[
https://issues.apache.org/jira/browse/MESOS-816?page=com.atlassian.jira.plugin.system.issuetabpanels:comment-tabpanel&focusedCommentId=13880586#comment-13880586
]
Niklas Quarfot Nielsen commented on MESOS-816:
----------------------------------------------
Here is a preliminary (work-in-progress) arch document on the pluggable
containerizer:
https://docs.google.com/document/d/1oO0oDmCphku4X-CO0Mja_QeH-LuHeWySHOcxMbtvLDg/edit?usp=sharing
We will follow up with an open review request in a couple of days with the
current implementation. It is based of Ians' patches and will need to follow
whatever changes that follows. Feel free to add comments and/or suggestions to
changes.
> Allow delegation to shell scripts for isolation
> -----------------------------------------------
>
> Key: MESOS-816
> URL: https://issues.apache.org/jira/browse/MESOS-816
> Project: Mesos
> Issue Type: Improvement
> Components: isolation, slave
> Reporter: Jason Dusek
> Priority: Minor
> Attachments: mesos-shell-isolator.jpg
>
> Original Estimate: 72h
> Remaining Estimate: 72h
>
> Being able to delegate isolation to shell scripts could make it easier to
> leverage the machinery provided by the LXC tools, LibVirt, VirtualBox, Docker
> and similar containerization systems.
> Why go through command line tools for isolation? We have seen many requests
> for isolation, covering a wide variety of scenarios:
> - Setups requiring multiple versions of the same language (Ruby 1.8, Ruby
> 1.9).
> - Setups requiring installation and configuration of RPM-packaged
> applications.
> - Build-and-test setups, where sharing the environment of the host would
> impact reproducibility.
> - Integration of 3rd party, service-oriented applications.
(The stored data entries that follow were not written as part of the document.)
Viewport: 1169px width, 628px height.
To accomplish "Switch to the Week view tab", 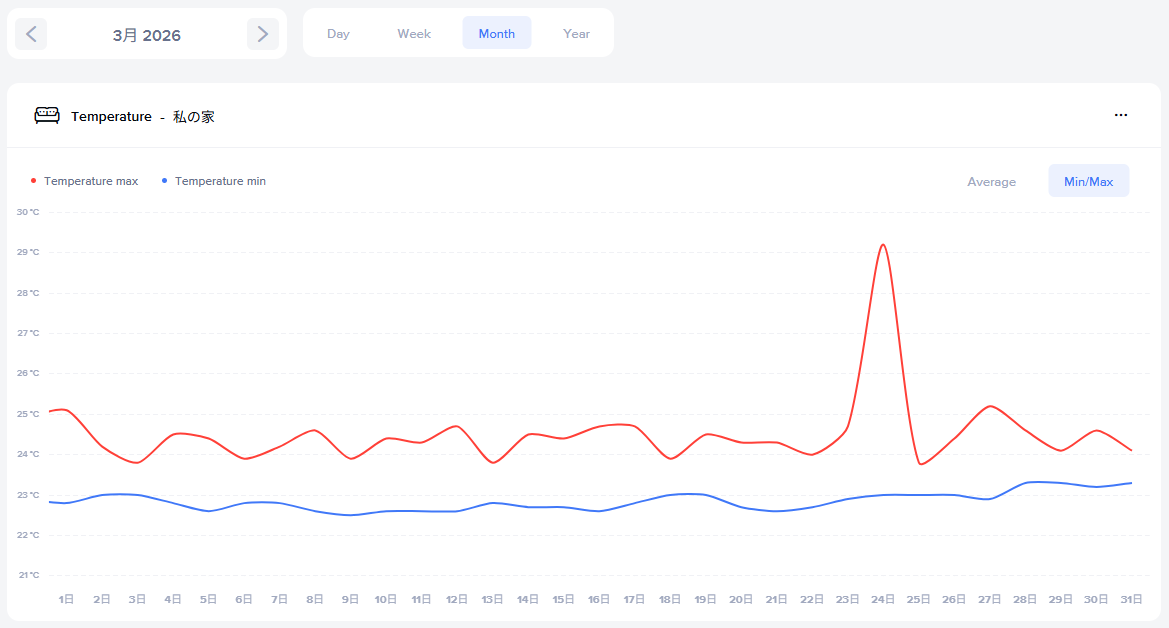I will coord(414,34).
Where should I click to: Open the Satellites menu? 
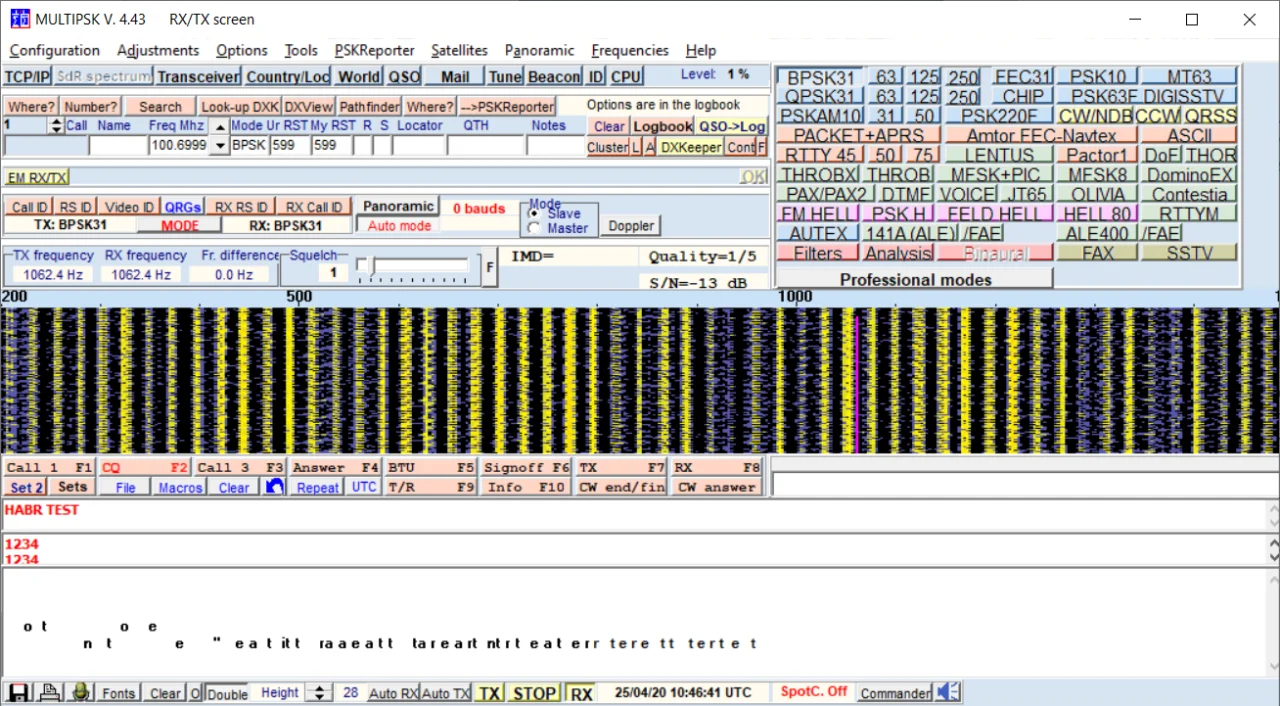[x=459, y=50]
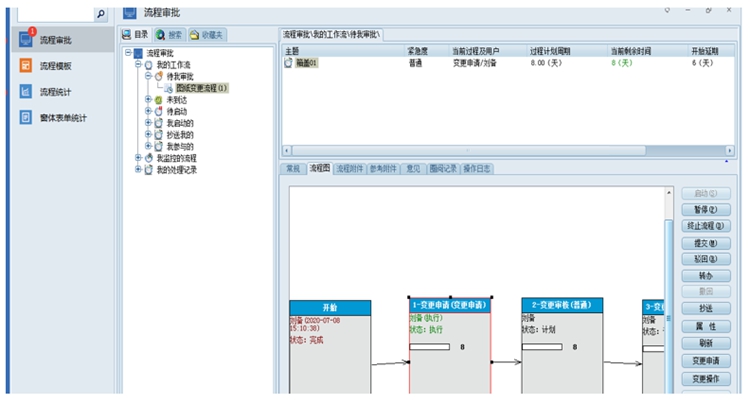Click the 刷新 button
The image size is (750, 405).
[706, 343]
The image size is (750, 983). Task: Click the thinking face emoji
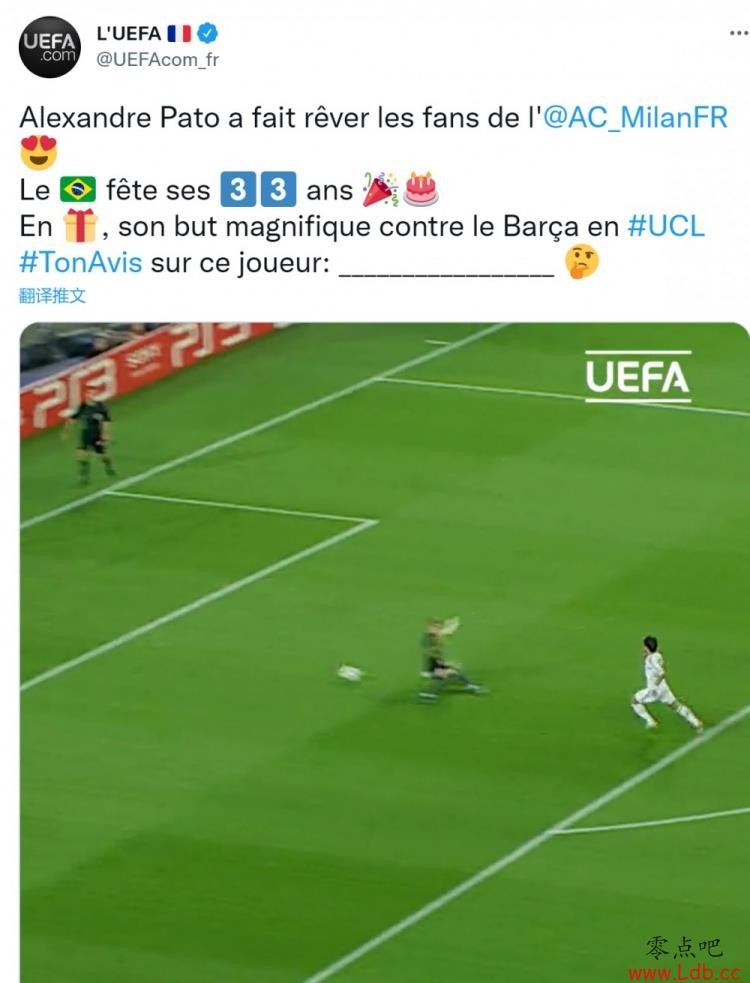click(582, 261)
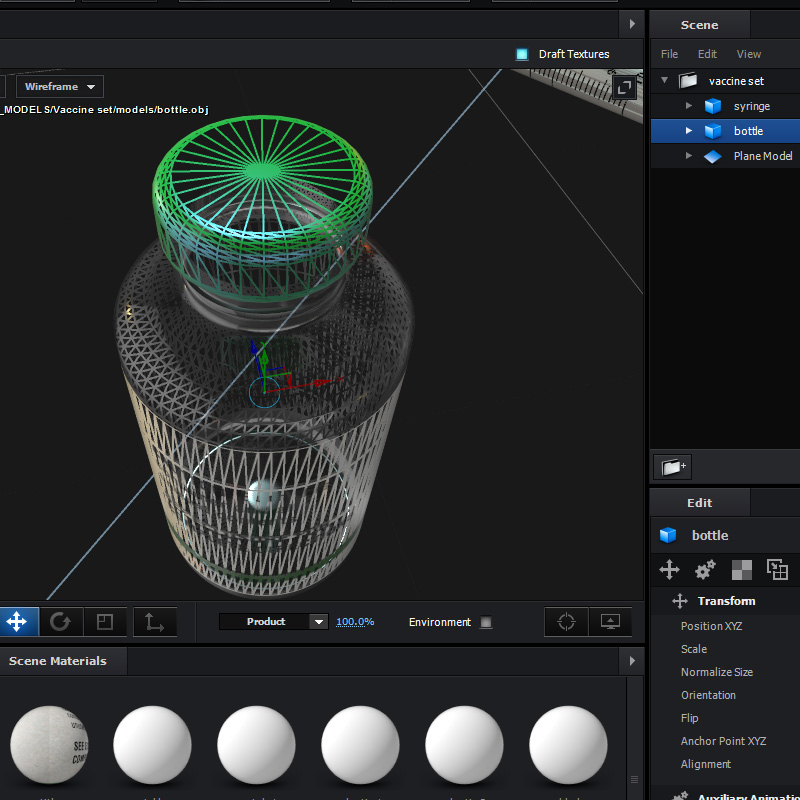Click the crosshair focus target icon

566,622
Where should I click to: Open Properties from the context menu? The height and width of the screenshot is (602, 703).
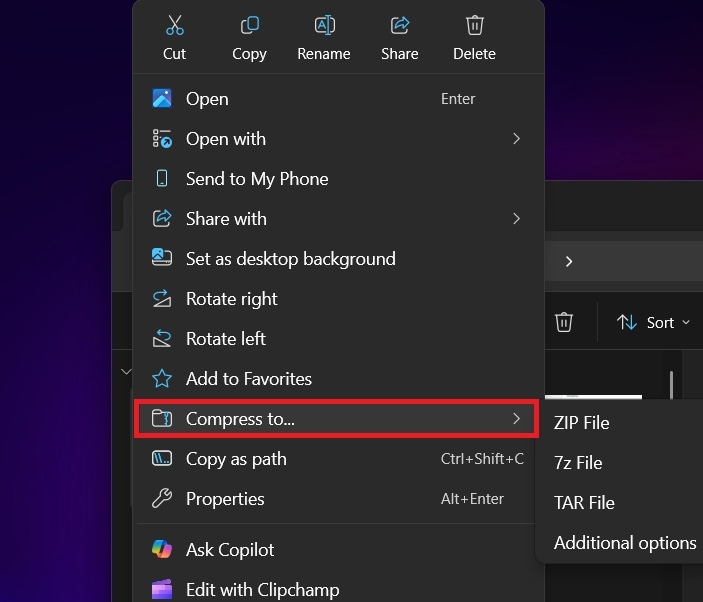pyautogui.click(x=225, y=499)
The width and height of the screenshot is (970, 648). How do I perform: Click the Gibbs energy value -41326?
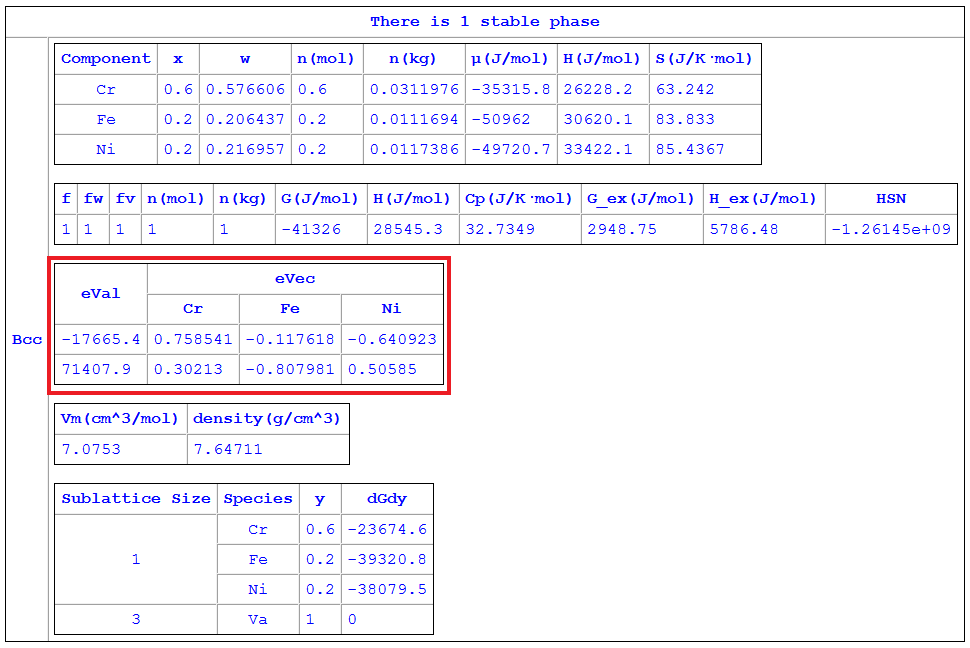tap(312, 229)
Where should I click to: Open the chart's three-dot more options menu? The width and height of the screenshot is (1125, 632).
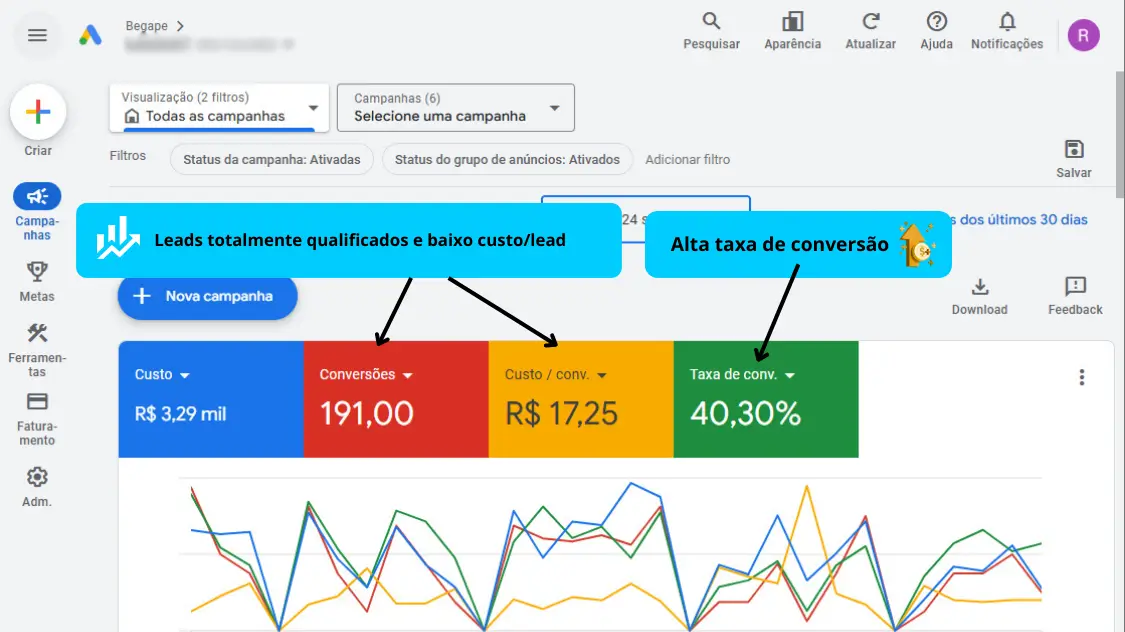pos(1081,377)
> - Launching applications with Docker.
> - Launching multiple instances of a Mesos framework that, like Hadoop, has
> significant system setup and dependencies.
> To cover these and other use cases, it seems reasonable to allow Mesos to
> delegate to external programs for isolation:
> - It makes it easier to experiment with new containerization tools.
> - It allows for site administrators to customize containerization, or even
> implement new containerization mechanisms, without impacting their ability to
> keep pace with Mesos development.
> - Many external programs exist for containerization -- Docker, LXC tools,
> LibVirt -- which handle a great deal of the book-keeping around finding and
> efficiently cloning disk images and setting up the guest system (its
> hostname, TTYs, /dev/*, /proc).
> The scenarios listed above can be understood in terms of three use cases:
> - The containerized system service scenario, wherein an application,
> installed with RPM or a similar tool, is started and managed by the init
> system within a container. Percona MySQL is an example of such an application.
> - The containerized application scenario, wherein an application is installed
> or unpacked and then configured and launched in a single command. For
> example, running a custom Rails app with bundle install && bundle exec rails.
> - The containerized framework/executor scenario, wherein the application is
> Spark, Hadoop or another Mesos framework/executor pair.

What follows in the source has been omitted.